* [MATERIAL FOR THIS EXERCISE]:
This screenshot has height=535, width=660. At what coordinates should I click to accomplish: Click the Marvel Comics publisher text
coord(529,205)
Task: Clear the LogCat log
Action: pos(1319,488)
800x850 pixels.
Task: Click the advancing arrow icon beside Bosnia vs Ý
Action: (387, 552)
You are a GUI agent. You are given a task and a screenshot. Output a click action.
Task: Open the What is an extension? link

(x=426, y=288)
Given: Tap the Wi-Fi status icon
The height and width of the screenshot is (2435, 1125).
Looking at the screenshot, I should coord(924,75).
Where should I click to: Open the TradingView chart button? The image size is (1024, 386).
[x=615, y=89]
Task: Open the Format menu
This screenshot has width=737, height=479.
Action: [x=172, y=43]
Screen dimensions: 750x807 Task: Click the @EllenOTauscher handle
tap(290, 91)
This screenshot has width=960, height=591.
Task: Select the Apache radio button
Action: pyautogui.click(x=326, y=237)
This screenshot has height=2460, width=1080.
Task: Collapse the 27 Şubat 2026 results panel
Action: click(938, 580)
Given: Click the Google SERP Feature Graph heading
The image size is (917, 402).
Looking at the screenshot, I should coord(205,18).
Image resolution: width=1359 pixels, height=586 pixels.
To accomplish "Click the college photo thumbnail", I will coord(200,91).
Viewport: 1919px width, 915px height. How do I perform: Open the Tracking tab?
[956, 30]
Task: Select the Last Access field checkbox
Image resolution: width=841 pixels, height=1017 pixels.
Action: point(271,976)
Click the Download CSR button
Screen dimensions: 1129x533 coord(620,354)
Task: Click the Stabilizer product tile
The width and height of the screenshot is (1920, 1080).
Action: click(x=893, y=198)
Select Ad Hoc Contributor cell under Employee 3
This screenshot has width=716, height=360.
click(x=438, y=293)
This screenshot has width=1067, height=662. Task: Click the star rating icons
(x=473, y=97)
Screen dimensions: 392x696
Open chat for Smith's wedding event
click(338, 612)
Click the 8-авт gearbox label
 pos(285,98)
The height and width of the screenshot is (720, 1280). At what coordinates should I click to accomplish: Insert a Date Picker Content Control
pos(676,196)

* [BRIEF]: Write down the entries above again. Copy them word for word.

* [ANSWER TO THE PROBLEM]:
This screenshot has height=535, width=660. At what coordinates should I click to accomplish: Click the Marvel Comics publisher text
coord(529,205)
Task: Clear the LogCat log
Action: pos(1319,488)
800x850 pixels.
Task: Click the advancing arrow icon beside Bosnia vs Ý
Action: (387, 552)
You are a GUI agent. You are given a task and a screenshot. Output a click action.
Task: Open the What is an extension? link

(x=426, y=288)
Given: Tap the Wi-Fi status icon
The height and width of the screenshot is (2435, 1125).
Looking at the screenshot, I should coord(924,75).
Where should I click to: Open the TradingView chart button? The image size is (1024, 386).
[x=615, y=89]
Task: Open the Format menu
This screenshot has width=737, height=479.
Action: [x=172, y=43]
Screen dimensions: 750x807 Task: Click the @EllenOTauscher handle
tap(290, 91)
This screenshot has width=960, height=591.
Task: Select the Apache radio button
Action: pyautogui.click(x=326, y=237)
This screenshot has height=2460, width=1080.
Task: Collapse the 27 Şubat 2026 results panel
Action: click(938, 580)
Given: Click the Google SERP Feature Graph heading
The image size is (917, 402).
Looking at the screenshot, I should coord(205,18).
Image resolution: width=1359 pixels, height=586 pixels.
To accomplish "Click the college photo thumbnail", I will coord(200,91).
Viewport: 1919px width, 915px height. How do I perform: Open the Tracking tab?
[956, 30]
Task: Select the Last Access field checkbox
Image resolution: width=841 pixels, height=1017 pixels.
Action: point(271,976)
Click the Download CSR button
Screen dimensions: 1129x533 coord(620,354)
Task: Click the Stabilizer product tile
The width and height of the screenshot is (1920, 1080).
Action: click(x=893, y=198)
Select Ad Hoc Contributor cell under Employee 3
This screenshot has width=716, height=360.
click(x=438, y=293)
This screenshot has width=1067, height=662. Task: Click the star rating icons
(x=473, y=97)
Screen dimensions: 392x696
Open chat for Smith's wedding event
click(338, 612)
Click the 8-авт gearbox label
 pos(285,98)
The height and width of the screenshot is (720, 1280). At what coordinates should I click to accomplish: Insert a Date Picker Content Control
pos(676,196)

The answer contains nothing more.